=== GIVEN TEXT ===
* * *

Committed to Kurdistan

Editors’ Note

Todd Kozel co-founded Gulf Keystone Petroleum. In 1988, Kozel founded Texas Keystone Inc., an independent oil and gas exploration, development, and production company, headquartered in Pittsburgh, Pennsylvania. Kozel served as Texas Keystone’s President from 1995 to 2004 and has served as a director since 1988. He also co-founded Falcon Drilling Company LLC, an American independent drilling and oilfield services company, in 2001 and serves on its board of directors.

Company Brief

Gulf Keystone Petroleum Limited (gulfkeystone.com) is an independent exploration and production company, and a leading operator in the Kurdistan Region of Iraq, where it holds a balanced portfolio of exploration, development, and production assets with five discoveries across four on-trend blocks: Shaikan, Sheikh Adi, Akri-Bijeel, and Ber Bahr. As one of the first companies to see the potential of the region, over the past six years, Gulf Keystone has drilled or participated in nearly 20 wells and remains one of the most active operators in the Kurdistan Region of Iraq. Gulf Keystone has one of the largest onshore developments in the world today and the company is moving into a phase of significant production.

What was your vision for Gulf Keystone when you started it?

It was a challenge to start my own company. My brothers and I got very involved in exploration and development of the Appalachian area and Texas, and I thought I was doing well.

A friend of mine, who was the head of planning and control at an oil company, invited me to come to Kuwait right after the first Gulf War.

I drove through the greater Burgan oil fields because I wanted to see the first Burgan oil field that was drilled by Gulf Oil Pittsburgh. My father, mother, and uncle had all worked there so it was a novelty to see the first oil wells that the company had drilled there.

* * *

=== MATERIAL ===

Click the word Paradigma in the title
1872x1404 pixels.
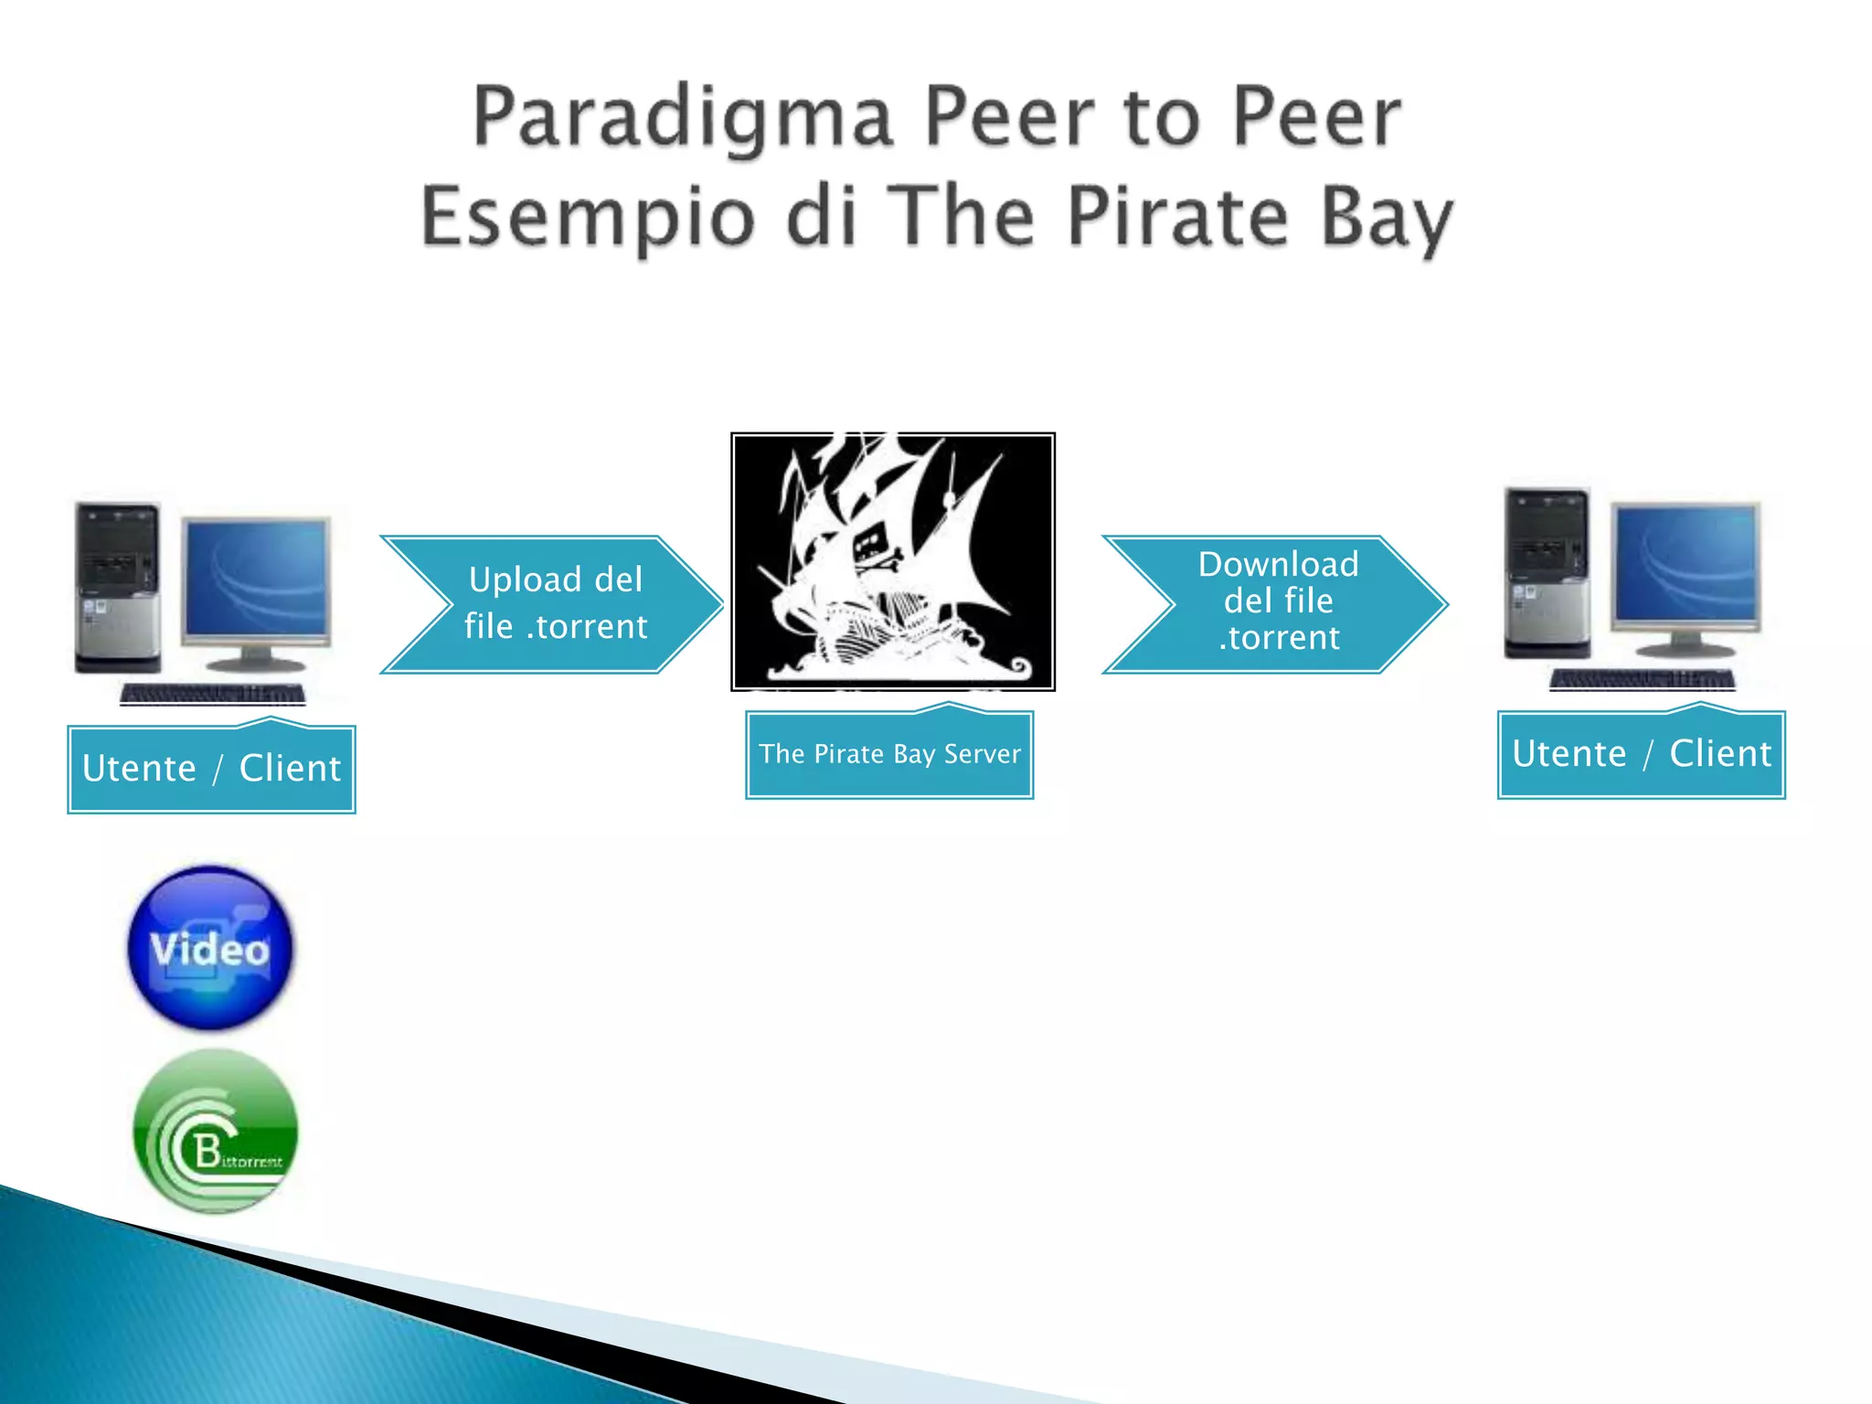click(x=681, y=119)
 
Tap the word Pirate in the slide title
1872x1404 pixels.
click(x=1177, y=218)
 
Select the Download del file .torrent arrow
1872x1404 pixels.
click(x=1276, y=604)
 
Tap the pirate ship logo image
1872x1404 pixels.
click(x=893, y=562)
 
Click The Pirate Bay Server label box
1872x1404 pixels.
click(x=889, y=754)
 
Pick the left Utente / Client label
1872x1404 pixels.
click(x=211, y=769)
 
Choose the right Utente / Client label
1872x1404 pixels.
click(x=1641, y=754)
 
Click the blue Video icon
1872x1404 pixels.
click(x=211, y=948)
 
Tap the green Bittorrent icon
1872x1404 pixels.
click(x=216, y=1131)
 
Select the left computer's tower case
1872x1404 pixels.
click(x=118, y=587)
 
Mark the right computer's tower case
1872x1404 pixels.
click(x=1548, y=573)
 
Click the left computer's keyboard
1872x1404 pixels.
click(x=213, y=695)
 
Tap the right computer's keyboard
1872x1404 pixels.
click(x=1642, y=680)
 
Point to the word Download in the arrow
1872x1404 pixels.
click(x=1278, y=565)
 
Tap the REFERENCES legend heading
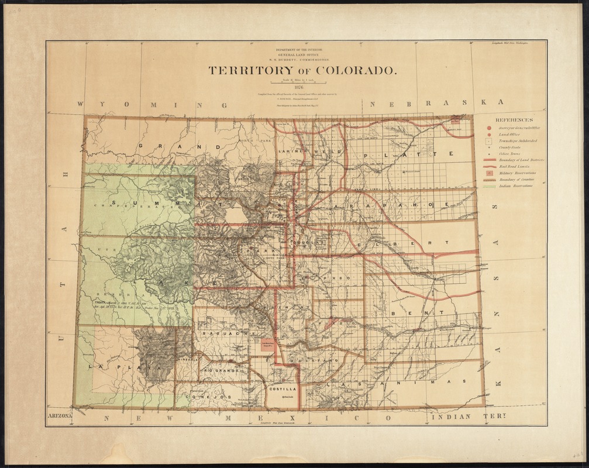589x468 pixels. click(x=514, y=119)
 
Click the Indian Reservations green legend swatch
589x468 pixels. click(x=489, y=187)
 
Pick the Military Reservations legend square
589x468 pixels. click(x=489, y=174)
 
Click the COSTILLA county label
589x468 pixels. click(x=283, y=388)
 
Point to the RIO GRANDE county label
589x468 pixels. click(x=220, y=370)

* * *

=== PROMPT A ===
In the Gulf Keystone interview, which four blocks hold the company's discoveries in the Kurdistan Region of Iraq?
=== PROMPT B ===
Set down everything in the Gulf Keystone interview from "What was your" down to "first Gulf War.", word for word.
The material has no role in this work.

=== WRITTEN RESPONSE A ===
Shaikan, Sheikh Adi, Akri-Bijeel, and Ber Bahr.

=== WRITTEN RESPONSE B ===
What was your vision for Gulf Keystone when you started it?

It was a challenge to start my own company. My brothers and I got very involved in exploration and development of the Appalachian area and Texas, and I thought I was doing well.

A friend of mine, who was the head of planning and control at an oil company, invited me to come to Kuwait right after the first Gulf War.